[Excerpts from a dataset]
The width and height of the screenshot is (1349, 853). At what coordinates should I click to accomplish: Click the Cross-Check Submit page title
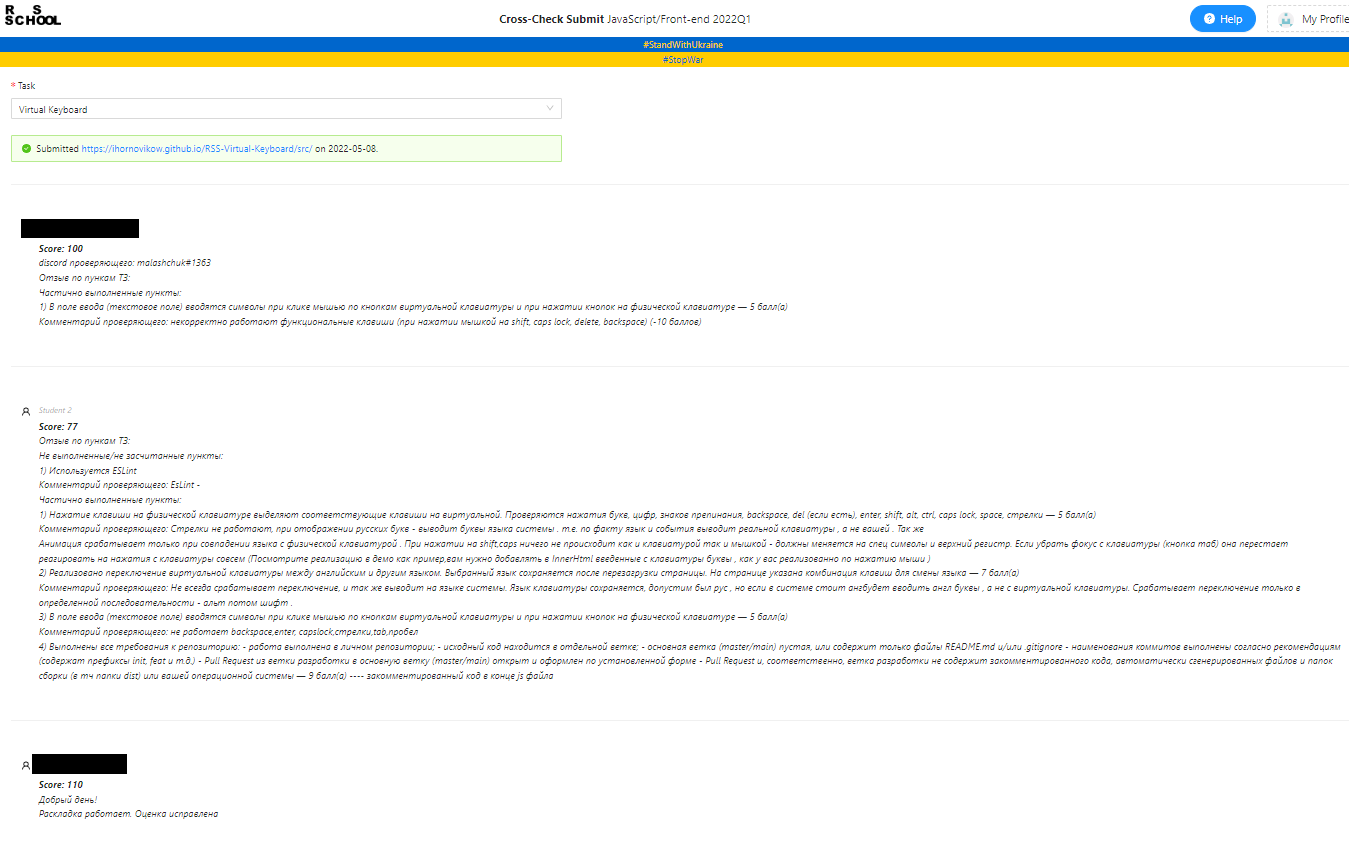tap(551, 18)
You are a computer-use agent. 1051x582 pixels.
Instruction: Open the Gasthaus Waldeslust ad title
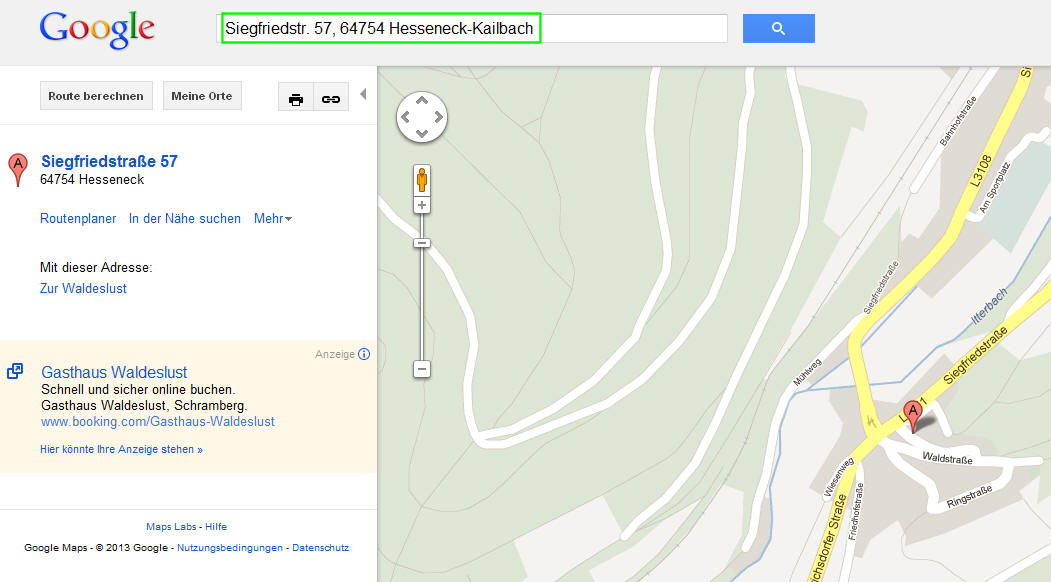click(x=114, y=372)
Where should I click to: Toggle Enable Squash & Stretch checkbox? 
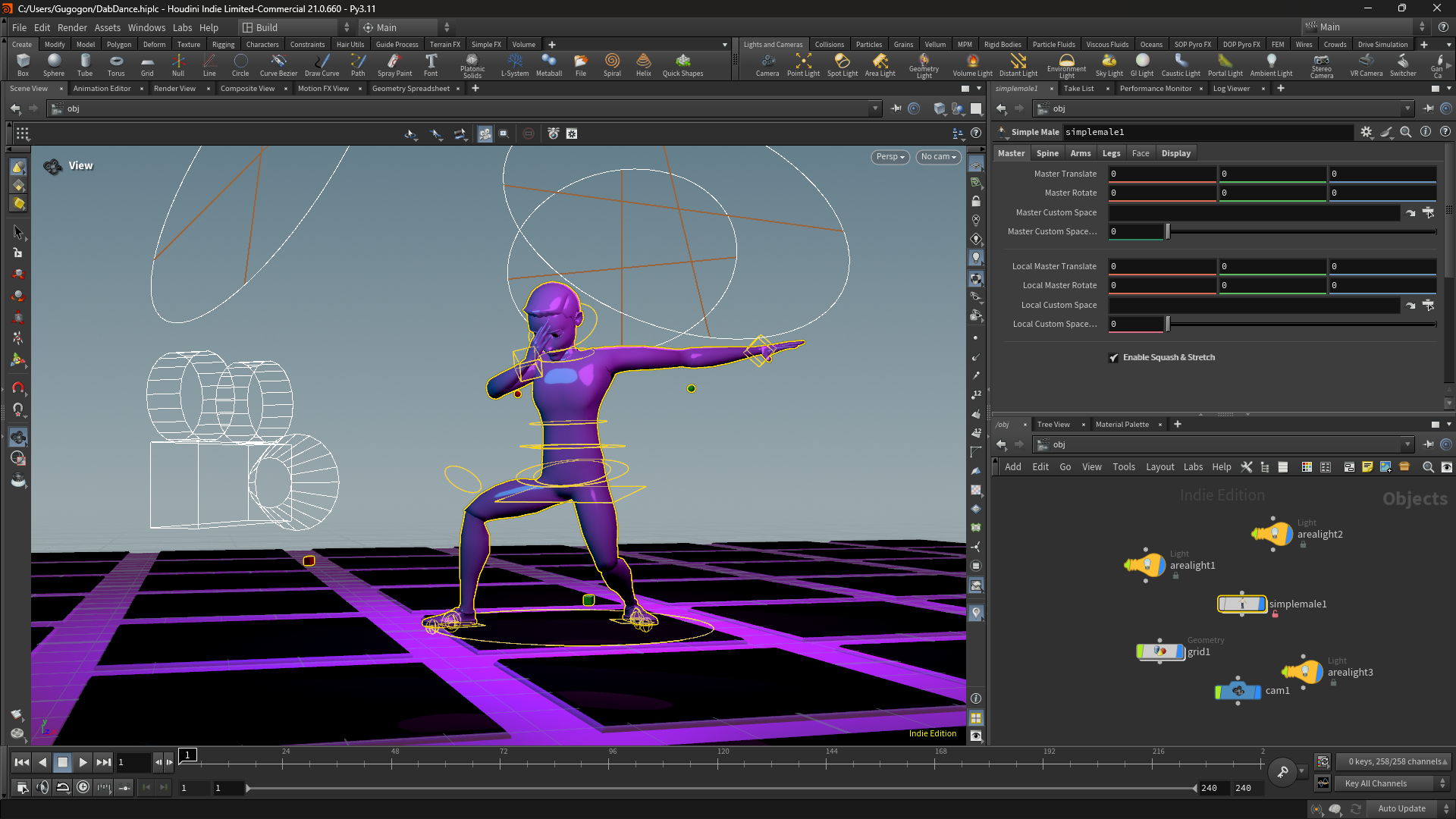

▶ _Problem statement_: Write all the entries again word for word, minus the pictures.

▶ _Solution to this exercise_:
The width and height of the screenshot is (1349, 853). At what coordinates should I click to accomplish: Click the Cross-Check Submit page title
tap(551, 18)
You are a computer-use agent. 1051x582 pixels.
Instruction: Open the Gasthaus Waldeslust ad title
click(x=114, y=372)
Where should I click to: Toggle Enable Squash & Stretch checkbox? 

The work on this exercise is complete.